> **Short problem 1**
In the article on migrating Teradata to Amazon Redshift, what database engine is Redshift said to be built on?

-*-*-

Achieve Scalability and Cost Savings: Migrating Teradata to AWS Redshift Serverless for Transient Workloads

As data volumes grow exponentially, traditional data warehousing solutions often struggle to meet the increasing demands for scalability, performance, and advanced analytics.

Shifting to Amazon Redshift provides organizations with the potential for superior price-performance, enhanced data processing, faster query speeds, and seamless integration with technologies like machine learning (ML) and artificial intelligence (AI).

As organizations face increasing pressure to modernize their data infrastructure and harness the power of advanced analytics, migrating from traditional on-premises systems to cloud-based solutions has become a critical step. One key decision is transitioning from legacy platforms like Teradata to modern cloud data warehouses such as Amazon Redshift. The migration from Teradata to Redshift enables organizations to overcome the limitations of traditional systems by improving scalability, performance, and cost-efficiency.

Using AWS tools like the Schema Conversion Tool (SCT), we aim to seamlessly convert the schema, code, and data to ensure compatibility with Redshift while maintaining data accuracy and minimizing disruption to business operations.

Why migrate from Teradata to Amazon Redshift?

Cost-Efficiency: Redshift eliminates the high operational costs associated with Teradata. While Teradata can also be used in the cloud, Redshift is more cost-effective because it is a native AWS service, offering flexible pricing and better integration with other AWS services to optimize cost for transitive workloads.

Performance and Scalability: Redshift improved performance and scalability cater to growing data volumes and user loads effectively.

Vendor Independence: Migration liberates organizations from vendor lock-in, allowing strategic decision-making based on their unique needs.

As part of your modern data architecture transition strategy, the migration goal of a new Amazon Redshift based platform is to use the scalability, performance, cost-optimization, and additional lake house capabilities of Amazon Redshift, resulting in improving the existing data consumption experience.

Key Considerations between Teradata and Redshift

Feature	Teradata	Redshift
Architecture	Primarily designed as a traditional on-premises data warehouse, Teradata uses a shared-nothing architecture, which means each node in the cluster operates independently.	A cloud-based data warehouse that uses a columnar storage model and is optimized for OLAP workloads. It is built on a modified PostgreSQL engine and leverages cloud resources for scalability.

-*-*-

> **Short problem 2**
Render the part of the records that opens with the line containing "Given: Click the Uckfield place label" and runs through the end of the records as a JSON list of strings, one string per line, leaving out blank lines.

-*-*-

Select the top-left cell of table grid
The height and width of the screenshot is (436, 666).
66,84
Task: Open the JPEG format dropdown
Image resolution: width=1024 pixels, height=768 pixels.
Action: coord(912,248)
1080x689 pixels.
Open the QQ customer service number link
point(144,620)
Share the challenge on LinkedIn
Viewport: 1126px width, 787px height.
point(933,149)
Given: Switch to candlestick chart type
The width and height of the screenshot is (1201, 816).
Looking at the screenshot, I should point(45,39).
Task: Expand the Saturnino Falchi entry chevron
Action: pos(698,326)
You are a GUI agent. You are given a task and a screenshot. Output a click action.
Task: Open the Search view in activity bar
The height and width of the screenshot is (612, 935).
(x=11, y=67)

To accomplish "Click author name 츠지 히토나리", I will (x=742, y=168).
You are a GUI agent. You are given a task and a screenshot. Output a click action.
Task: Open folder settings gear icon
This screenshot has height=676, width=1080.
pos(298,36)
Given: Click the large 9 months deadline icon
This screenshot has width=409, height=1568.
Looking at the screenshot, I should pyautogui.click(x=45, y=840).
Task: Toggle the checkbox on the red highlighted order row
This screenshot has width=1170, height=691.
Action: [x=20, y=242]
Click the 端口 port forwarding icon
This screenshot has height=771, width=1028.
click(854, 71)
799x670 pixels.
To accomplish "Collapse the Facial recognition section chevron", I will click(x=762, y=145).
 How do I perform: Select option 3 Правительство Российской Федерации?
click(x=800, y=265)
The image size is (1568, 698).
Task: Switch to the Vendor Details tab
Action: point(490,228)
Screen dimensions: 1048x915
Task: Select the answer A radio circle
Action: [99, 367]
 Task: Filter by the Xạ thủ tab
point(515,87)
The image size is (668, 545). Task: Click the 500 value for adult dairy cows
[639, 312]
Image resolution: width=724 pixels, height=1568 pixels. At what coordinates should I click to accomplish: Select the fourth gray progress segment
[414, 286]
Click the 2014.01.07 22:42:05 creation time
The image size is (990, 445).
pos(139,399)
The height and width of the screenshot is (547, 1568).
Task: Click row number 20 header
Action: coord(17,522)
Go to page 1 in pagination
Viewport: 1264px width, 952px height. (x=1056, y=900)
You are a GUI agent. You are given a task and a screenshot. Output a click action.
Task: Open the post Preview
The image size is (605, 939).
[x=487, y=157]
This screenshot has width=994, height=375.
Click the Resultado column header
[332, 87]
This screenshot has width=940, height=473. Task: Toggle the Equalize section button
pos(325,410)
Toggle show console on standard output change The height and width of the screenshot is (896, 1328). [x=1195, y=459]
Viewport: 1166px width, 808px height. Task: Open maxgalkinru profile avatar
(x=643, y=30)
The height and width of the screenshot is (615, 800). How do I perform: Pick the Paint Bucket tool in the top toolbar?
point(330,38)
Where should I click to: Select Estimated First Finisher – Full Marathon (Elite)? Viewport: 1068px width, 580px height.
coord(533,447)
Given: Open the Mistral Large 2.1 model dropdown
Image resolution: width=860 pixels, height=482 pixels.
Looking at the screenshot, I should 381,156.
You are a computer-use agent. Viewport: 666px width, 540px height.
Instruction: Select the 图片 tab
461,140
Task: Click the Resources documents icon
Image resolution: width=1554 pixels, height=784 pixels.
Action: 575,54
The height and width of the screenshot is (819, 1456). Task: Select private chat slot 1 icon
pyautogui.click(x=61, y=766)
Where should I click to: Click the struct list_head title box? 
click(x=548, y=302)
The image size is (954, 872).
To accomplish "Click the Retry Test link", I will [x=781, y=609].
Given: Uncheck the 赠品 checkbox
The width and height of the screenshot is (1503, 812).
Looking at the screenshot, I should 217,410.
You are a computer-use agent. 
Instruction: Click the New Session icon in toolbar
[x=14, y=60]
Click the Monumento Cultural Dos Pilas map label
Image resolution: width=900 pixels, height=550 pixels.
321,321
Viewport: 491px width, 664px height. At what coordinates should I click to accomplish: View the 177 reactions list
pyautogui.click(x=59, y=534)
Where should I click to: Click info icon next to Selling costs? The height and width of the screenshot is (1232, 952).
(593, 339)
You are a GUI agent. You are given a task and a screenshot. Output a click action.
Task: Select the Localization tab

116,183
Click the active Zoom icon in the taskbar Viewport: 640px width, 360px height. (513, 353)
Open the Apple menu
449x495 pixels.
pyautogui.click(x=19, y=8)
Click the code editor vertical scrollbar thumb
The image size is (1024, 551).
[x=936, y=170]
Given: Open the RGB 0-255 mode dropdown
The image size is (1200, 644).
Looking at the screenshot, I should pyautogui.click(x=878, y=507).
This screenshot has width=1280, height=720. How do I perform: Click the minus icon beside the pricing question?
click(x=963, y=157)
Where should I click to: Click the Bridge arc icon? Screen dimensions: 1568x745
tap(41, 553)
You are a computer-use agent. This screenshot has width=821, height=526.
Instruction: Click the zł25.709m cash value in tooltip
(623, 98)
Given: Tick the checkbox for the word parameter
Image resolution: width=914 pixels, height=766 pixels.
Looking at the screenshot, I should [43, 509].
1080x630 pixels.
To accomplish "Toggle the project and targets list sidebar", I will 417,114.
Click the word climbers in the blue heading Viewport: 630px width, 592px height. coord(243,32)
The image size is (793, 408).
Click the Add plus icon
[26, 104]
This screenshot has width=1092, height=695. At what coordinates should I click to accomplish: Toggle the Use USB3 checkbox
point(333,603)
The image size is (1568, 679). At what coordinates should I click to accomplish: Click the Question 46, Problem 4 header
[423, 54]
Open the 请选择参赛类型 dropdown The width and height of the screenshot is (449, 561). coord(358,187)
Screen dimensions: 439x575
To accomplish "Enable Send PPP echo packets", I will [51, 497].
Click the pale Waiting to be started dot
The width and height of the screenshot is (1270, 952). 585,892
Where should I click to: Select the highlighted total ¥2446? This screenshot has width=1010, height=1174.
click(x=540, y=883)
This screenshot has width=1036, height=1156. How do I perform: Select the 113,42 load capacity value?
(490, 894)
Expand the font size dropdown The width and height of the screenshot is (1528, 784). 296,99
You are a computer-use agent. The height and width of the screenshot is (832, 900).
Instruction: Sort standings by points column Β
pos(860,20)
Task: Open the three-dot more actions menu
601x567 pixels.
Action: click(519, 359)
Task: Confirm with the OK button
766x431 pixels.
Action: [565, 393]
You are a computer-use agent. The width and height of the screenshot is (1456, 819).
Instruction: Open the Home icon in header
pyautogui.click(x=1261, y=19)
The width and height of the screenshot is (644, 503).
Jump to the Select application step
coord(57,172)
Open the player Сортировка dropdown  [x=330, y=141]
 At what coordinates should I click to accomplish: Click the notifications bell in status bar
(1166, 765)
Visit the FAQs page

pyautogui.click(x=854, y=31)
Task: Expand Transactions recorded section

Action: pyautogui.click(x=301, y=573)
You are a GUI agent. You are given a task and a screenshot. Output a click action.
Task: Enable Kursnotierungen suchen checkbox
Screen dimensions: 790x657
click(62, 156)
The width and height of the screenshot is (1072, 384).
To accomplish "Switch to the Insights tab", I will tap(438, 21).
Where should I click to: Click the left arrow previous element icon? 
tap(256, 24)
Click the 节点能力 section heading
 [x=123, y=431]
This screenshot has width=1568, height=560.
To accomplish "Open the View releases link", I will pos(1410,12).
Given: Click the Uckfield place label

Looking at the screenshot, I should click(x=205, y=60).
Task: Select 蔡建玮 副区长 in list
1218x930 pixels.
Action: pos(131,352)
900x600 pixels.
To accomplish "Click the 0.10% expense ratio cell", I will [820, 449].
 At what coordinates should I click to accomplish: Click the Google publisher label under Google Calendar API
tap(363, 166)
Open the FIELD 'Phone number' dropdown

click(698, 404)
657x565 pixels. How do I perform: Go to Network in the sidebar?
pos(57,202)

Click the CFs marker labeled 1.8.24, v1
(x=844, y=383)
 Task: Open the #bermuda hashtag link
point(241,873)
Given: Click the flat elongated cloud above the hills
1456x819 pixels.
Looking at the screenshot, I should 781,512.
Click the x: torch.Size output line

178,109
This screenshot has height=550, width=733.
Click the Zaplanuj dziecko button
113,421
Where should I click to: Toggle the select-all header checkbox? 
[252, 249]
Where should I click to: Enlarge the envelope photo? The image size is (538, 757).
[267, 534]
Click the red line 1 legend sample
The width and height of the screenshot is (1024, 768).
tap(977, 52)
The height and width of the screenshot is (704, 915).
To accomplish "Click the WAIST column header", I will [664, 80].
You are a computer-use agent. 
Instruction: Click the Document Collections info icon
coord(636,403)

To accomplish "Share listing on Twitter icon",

-*-*-

> **Response 1**
A modified PostgreSQL engine.

> **Response 2**
[
  "Given: Click the Uckfield place label",
  "Looking at the screenshot, I should click(x=205, y=60).",
  "Task: Select 蔡建玮 副区长 in list",
  "1218x930 pixels.",
  "Action: pos(131,352)",
  "900x600 pixels.",
  "To accomplish \"Click the 0.10% expense ratio cell\", I will [820, 449].",
  " At what coordinates should I click to accomplish: Click the Google publisher label under Google Calendar API",
  "tap(363, 166)",
  "Open the FIELD 'Phone number' dropdown",
  "click(698, 404)",
  "657x565 pixels. How do I perform: Go to Network in the sidebar?",
  "pos(57,202)",
  "Click the CFs marker labeled 1.8.24, v1",
  "(x=844, y=383)",
  " Task: Open the #bermuda hashtag link",
  "point(241,873)",
  "Given: Click the flat elongated cloud above the hills",
  "1456x819 pixels.",
  "Looking at the screenshot, I should 781,512.",
  "Click the x: torch.Size output line",
  "178,109",
  "This screenshot has height=550, width=733.",
  "Click the Zaplanuj dziecko button",
  "113,421",
  "Where should I click to: Toggle the select-all header checkbox? ",
  "[252, 249]",
  "Where should I click to: Enlarge the envelope photo? The image size is (538, 757).",
  "[267, 534]",
  "Click the red line 1 legend sample",
  "The width and height of the screenshot is (1024, 768).",
  "tap(977, 52)",
  "The height and width of the screenshot is (704, 915).",
  "To accomplish \"Click the WAIST column header\", I will [664, 80].",
  "You are a computer-use agent. ",
  "Instruction: Click the Document Collections info icon",
  "coord(636,403)",
  "To accomplish \"Share listing on Twitter icon\","
]